Desde el fondo de la fotografía Marilyn me mira y ríe mostrando sus dientes blanquísimos, con sus deseables labios rojos que se antoja morder, el lunar inconfundible junto a su boca, el cabello de rizos dorados que caen suavemente enmarcando el rostro perfecto, sus ojos semicerrados llenos de coquetería, la blancura de sus hombros desnudos y el nacimiento de sus senos que permite admirar su generoso vestido. Es una imagen que me deja con la boca abierta, con un punzante deseo de creer que no está muerta y que en algún momento del tiempo y el espacio, existió esa mujer tan bella, tan sensual, tan deseada, tan admirada, tan infeliz. Esto último no lo sé con certeza, lo imagino, quizás lo invento dolorido por el conocimiento de su trágica muerte. No importa si se suicidó o la mataron, ella era una mujer incomparable y se fue como el brillante cometa que era, dejando tras de sí su huella, una estela de luz larga e interminable.
No quiero poner aquí datos biográficos, cuántas y cuáles películas hizo, con quien se casó, si era o no amante de JFK, si éste o alguien más la quitó de en medio porque estorbaba o empezaba a ser incómoda. Marilyn era mujer, una mujer bellísima que quizás por lo mismo no pudo ser comprendida y sí tratada como objeto, un objeto hermoso y delicado que muchos deseaban poseer, pero tal vez no comprender.

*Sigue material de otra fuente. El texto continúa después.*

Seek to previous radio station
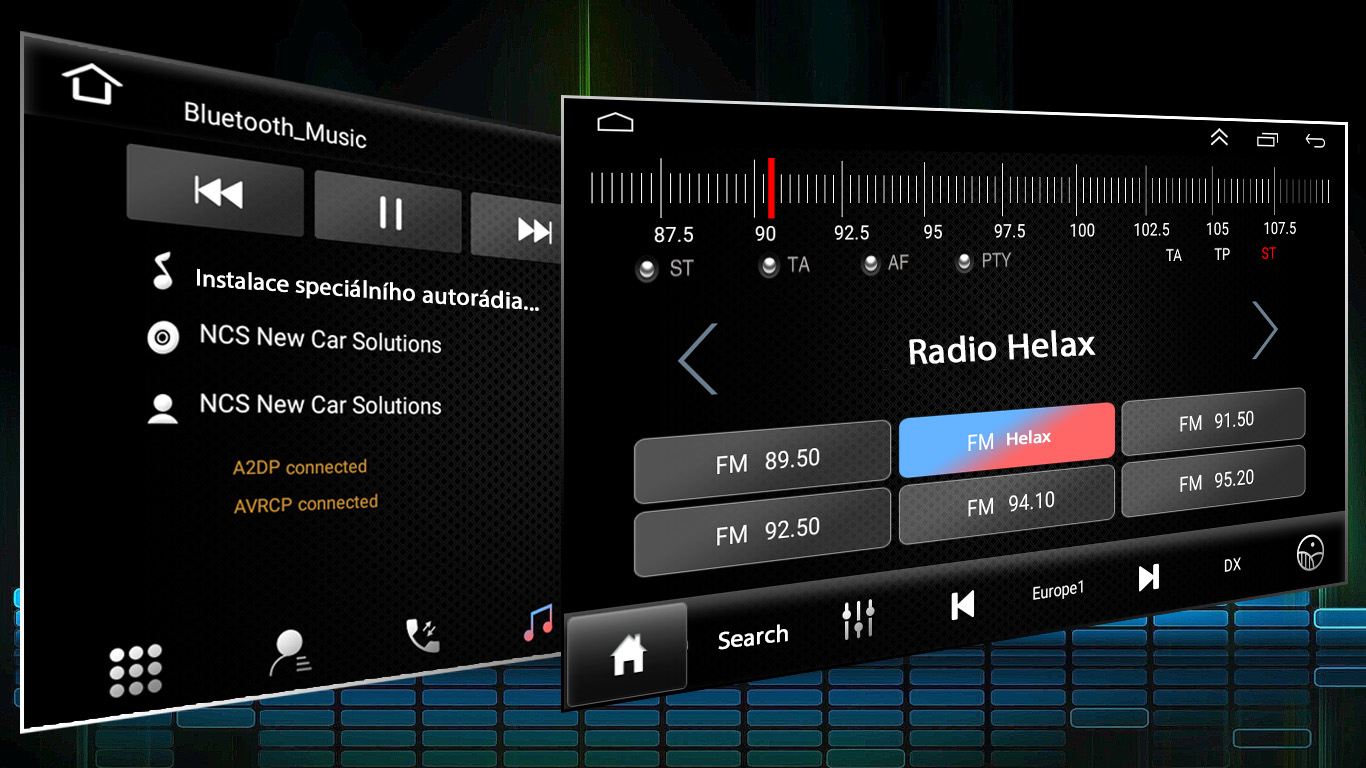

Cada vez que miro la imagen de Marilyn, una extraña angustia acosa mi interior, es como un sentimiento de impotencia, de frustración, por no haber coincidido en tiempo y lugar con ella. No pretendo pasar por tonto o desequilibrado, pero aseguro que de haberla conocido, era una mujer de la que perfectamente me hubiera enamorado. Todo. Sin excepciones ni remilgos.
Hasta hoy, permanece en mi recuerdo y mi deseo, en el recuerdo y el deseo de muchos. Nos quedan de ella, infinidad de fotografías, películas, entrevistas, qué se yo. Y lo más importante: el amor, no, el enamoramiento que miles, sentimos por ella. Marilyn Monroe, era una mujer.